I have a 1980 ranger trail trailer and the finders are oxidized pretty bad. My question is what product would you guys recommend to use and also is it better to use a wet sander or just do it by hand.

Thanks


----------



## UFM82 (Apr 6, 2004)

If so, Meguiars makes a kit that consists of 3 parts- heavy oxidation remover, a cleaner wax and then a polishing wax. While it takes elbow grease and time, it will do a decent job of cleaning up the finish provided it's not completely wasted. Gelcoat is remarkably durable but UV and weather will make it dull. 

If it is really bad, you can wet sand with 1000 grit emory cloth and LOTS of water. Simply sand until it feels "smooth"- you'll understand once you start. The bad thing about fenders is the curvature- be careful not to sand all the way through the gelcoat. You can run your hand over the surface and feel the roughness- when sanding the cloth will feel "sticky" until the oxidized surface is gone, then it will feel slick. It won't be shiny when you are done but it will look better. Then you can start with the cleaning wax or polishing compound and then a couple coats of pure wax. They can be brought back if they aren't completely killed. My boat was dull and rough when I got it but a couple days of Meguiars, a buffer and lots of work got it pretty shiny again. I wet sanded only on the horizontal surfaces as they were the worst. Be careful! With the water running you won't see the result as much as feel it. Once the cloth begins to "glide" on the surface, stopping rubbing. 

UFM82


----------



## K gonefishin (May 4, 2004)

It depends on how bad it is. Meguiar's makes a Boat/RV Cleaner Wax that does a great job of cleaning off oxidation. I would use this or a similar product but it probably should be done twice if it's bad. 3m also makes products for restoring glass, boaters world and west marine stock this stuff. For ease of use I would try a buffer machine but with the nooks and cranny's probably better off by hand, the fenders aren't all that big. Grad a short stool and put the elbow greese to work. 

http://www.meguiars.com/estore/product_list.cfm?sectionname=Boat/RV%20Care>Boat/RV%20Waxes>Liquid%20Waxes&sectionID=55101


----------



## OSU_Fisherman (Mar 1, 2007)

Anthony-
THIS is the product that I was telling you about which I used on my fenders. I rubbed them down with the 3M product then broke out the 10" orbital buffer and went to town with some Mothers Wax. They looked amazing for several dunks in the water, but slowly went back to where they were. 

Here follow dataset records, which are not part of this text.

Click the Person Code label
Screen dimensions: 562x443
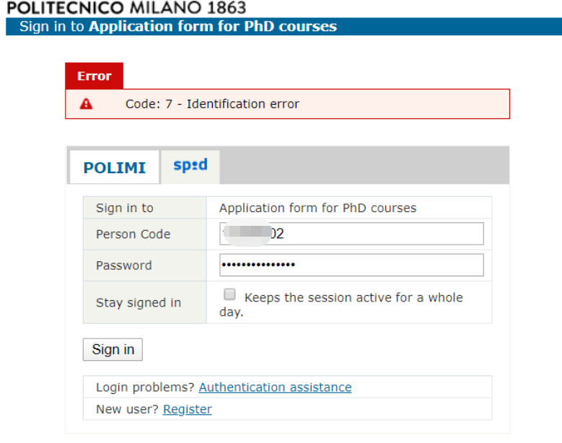click(133, 234)
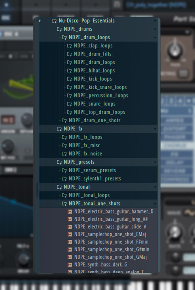
Task: Click the folder icon next to NDPE_hihat_loops
Action: click(69, 71)
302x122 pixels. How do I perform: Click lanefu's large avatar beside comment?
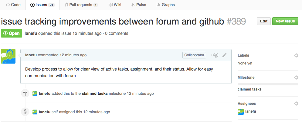tap(8, 56)
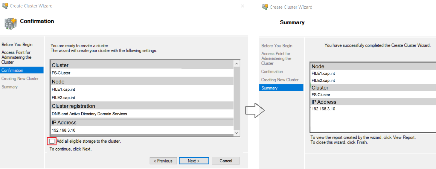Click the server cluster icon beside Confirmation heading
Screen dimensions: 436x169
click(x=10, y=23)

The second time around I did the same treatment and added a rub-down with Bass Boat Saver.... it lasted several more weeks and whenever I want to get it back all I have to do is put a couple sprays on a cloth and rub them down again with BBS.


----------



## Ursusguy (May 16, 2004)

I started using these products on my Ranger Trail, that had the same problems.

Applied Super Duty Fiberglass cleaner with oribatal Buffer to remove the oxidation (may take more than one application if oxidation is really bad); then used Ultimate Polish Cleaner for the final finish. This was done in April, and is still holding it's own. It really does a great job, finish wise.

Another idea that I am exploring is to have a set of snap on canvas fender skirts made to cover the fender/step units on the trailer while not in use. I use Erb's tarp shop in Walnut Creek, Ohio. Mr. Erb is Amish, and does fine work, uses top gun canvas products. He just got a phone, you used to have to take your rig to him, and explain what you wanted. Have been using him since 1979 for covers on all of my Rangers. Price is beyond reasonable.

http://www.nauticalease.com/

Erb's Tarp Shop
5218 State Route 515
Millersburg, OH 44654
Phone: 330-893-2562

Best Wishes.

Dan Wadsworth Sr. 
Ursusguy


----------